What is being asked
Scan the entries below for the word "Disable" and copy every line in which it occurs.

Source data
::::
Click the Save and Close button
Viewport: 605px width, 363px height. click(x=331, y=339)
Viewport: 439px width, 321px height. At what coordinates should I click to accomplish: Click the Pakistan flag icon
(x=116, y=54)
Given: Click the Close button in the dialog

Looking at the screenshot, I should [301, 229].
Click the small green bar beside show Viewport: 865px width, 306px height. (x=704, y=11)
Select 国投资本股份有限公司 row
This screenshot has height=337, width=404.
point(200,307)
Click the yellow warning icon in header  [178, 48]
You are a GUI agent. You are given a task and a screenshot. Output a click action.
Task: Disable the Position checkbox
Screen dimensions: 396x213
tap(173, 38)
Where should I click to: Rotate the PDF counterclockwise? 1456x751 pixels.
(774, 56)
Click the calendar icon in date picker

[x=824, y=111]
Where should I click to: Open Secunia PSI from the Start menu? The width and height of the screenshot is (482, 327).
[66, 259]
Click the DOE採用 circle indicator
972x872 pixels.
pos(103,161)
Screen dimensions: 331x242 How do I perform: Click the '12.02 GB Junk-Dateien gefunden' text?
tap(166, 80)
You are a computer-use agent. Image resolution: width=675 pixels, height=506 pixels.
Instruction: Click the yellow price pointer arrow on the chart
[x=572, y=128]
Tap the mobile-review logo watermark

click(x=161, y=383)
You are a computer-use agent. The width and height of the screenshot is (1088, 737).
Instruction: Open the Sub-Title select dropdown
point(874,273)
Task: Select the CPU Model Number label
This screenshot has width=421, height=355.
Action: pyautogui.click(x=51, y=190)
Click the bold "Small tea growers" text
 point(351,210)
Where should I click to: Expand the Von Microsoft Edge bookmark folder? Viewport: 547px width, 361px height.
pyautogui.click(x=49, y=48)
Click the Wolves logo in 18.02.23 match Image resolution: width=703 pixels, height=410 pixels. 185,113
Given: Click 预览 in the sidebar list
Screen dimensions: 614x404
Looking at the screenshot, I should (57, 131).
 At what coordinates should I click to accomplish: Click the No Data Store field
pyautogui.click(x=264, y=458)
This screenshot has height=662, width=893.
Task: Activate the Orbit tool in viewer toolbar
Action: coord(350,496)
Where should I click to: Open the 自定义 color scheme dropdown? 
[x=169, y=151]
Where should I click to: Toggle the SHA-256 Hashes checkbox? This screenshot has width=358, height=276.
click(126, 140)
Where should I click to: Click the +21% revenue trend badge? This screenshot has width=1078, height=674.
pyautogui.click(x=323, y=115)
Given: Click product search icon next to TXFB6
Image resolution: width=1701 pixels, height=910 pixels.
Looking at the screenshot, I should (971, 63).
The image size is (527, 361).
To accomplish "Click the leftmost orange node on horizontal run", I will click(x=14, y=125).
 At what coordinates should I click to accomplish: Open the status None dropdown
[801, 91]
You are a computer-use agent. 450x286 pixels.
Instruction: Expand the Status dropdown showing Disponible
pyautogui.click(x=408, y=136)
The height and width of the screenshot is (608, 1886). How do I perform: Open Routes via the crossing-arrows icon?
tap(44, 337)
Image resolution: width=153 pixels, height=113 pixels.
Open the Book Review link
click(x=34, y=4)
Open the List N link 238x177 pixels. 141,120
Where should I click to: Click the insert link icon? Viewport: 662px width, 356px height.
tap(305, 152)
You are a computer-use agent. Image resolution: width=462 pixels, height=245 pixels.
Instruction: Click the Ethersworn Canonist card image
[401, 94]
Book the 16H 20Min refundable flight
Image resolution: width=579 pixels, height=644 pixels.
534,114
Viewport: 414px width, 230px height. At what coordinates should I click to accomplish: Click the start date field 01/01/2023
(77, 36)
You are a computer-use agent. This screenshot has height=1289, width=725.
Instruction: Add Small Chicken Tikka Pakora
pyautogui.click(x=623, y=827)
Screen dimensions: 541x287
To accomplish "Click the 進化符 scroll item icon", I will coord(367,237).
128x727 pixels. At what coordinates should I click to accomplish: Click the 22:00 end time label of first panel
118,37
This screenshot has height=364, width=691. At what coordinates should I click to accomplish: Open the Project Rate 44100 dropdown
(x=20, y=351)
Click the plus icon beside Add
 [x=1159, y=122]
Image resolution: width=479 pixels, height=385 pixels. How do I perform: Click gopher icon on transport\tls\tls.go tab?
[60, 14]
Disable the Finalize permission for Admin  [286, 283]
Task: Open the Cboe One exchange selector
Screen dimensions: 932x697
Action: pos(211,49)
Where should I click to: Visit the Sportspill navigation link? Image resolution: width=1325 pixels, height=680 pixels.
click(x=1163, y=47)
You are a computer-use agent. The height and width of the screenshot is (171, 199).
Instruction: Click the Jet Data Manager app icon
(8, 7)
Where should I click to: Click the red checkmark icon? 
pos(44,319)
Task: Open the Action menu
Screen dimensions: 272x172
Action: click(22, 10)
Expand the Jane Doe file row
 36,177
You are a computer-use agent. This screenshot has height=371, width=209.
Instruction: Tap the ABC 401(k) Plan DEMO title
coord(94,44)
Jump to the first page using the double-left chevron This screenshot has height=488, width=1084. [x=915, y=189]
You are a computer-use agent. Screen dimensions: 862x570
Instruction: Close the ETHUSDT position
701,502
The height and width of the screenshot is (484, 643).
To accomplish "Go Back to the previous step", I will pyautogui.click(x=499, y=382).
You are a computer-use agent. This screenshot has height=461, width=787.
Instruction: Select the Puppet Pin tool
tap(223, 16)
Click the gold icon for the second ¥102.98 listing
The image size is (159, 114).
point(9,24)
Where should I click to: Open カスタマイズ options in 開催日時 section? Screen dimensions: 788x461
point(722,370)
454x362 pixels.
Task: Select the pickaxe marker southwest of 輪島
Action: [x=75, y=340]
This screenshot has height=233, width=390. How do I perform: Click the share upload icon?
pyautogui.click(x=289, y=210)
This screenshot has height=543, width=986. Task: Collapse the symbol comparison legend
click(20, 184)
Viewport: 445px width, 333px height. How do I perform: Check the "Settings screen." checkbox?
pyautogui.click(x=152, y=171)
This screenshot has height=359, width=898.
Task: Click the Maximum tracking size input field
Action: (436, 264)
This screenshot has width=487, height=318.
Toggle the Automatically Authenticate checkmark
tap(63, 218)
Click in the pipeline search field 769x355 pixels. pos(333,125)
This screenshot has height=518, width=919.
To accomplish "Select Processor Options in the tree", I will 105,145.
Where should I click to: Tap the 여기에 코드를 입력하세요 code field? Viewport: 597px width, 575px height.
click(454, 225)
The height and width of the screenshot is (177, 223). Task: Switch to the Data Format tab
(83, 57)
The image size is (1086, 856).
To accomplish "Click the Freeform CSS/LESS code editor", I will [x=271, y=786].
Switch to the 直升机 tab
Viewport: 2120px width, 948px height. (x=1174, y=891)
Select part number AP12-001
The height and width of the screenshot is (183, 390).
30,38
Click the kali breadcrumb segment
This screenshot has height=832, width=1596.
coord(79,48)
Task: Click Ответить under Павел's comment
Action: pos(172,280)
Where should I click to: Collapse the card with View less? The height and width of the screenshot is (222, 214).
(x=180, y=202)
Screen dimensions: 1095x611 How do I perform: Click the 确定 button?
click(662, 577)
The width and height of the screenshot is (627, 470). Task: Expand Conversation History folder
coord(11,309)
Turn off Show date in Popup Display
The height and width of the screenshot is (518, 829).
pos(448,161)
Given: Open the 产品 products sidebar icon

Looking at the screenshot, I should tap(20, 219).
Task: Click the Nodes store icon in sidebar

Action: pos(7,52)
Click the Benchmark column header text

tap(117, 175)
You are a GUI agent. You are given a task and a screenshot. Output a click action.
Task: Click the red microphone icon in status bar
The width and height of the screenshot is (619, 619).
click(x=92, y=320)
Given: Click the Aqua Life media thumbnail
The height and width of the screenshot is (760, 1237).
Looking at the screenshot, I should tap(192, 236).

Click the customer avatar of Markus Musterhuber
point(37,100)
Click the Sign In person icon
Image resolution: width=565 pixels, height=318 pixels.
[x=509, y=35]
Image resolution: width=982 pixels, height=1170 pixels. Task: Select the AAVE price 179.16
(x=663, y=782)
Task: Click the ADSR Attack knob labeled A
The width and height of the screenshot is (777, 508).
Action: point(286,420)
::::
Problem solution
Task: Disable the Position checkbox
Disable the Finalize permission for Admin  [286, 283]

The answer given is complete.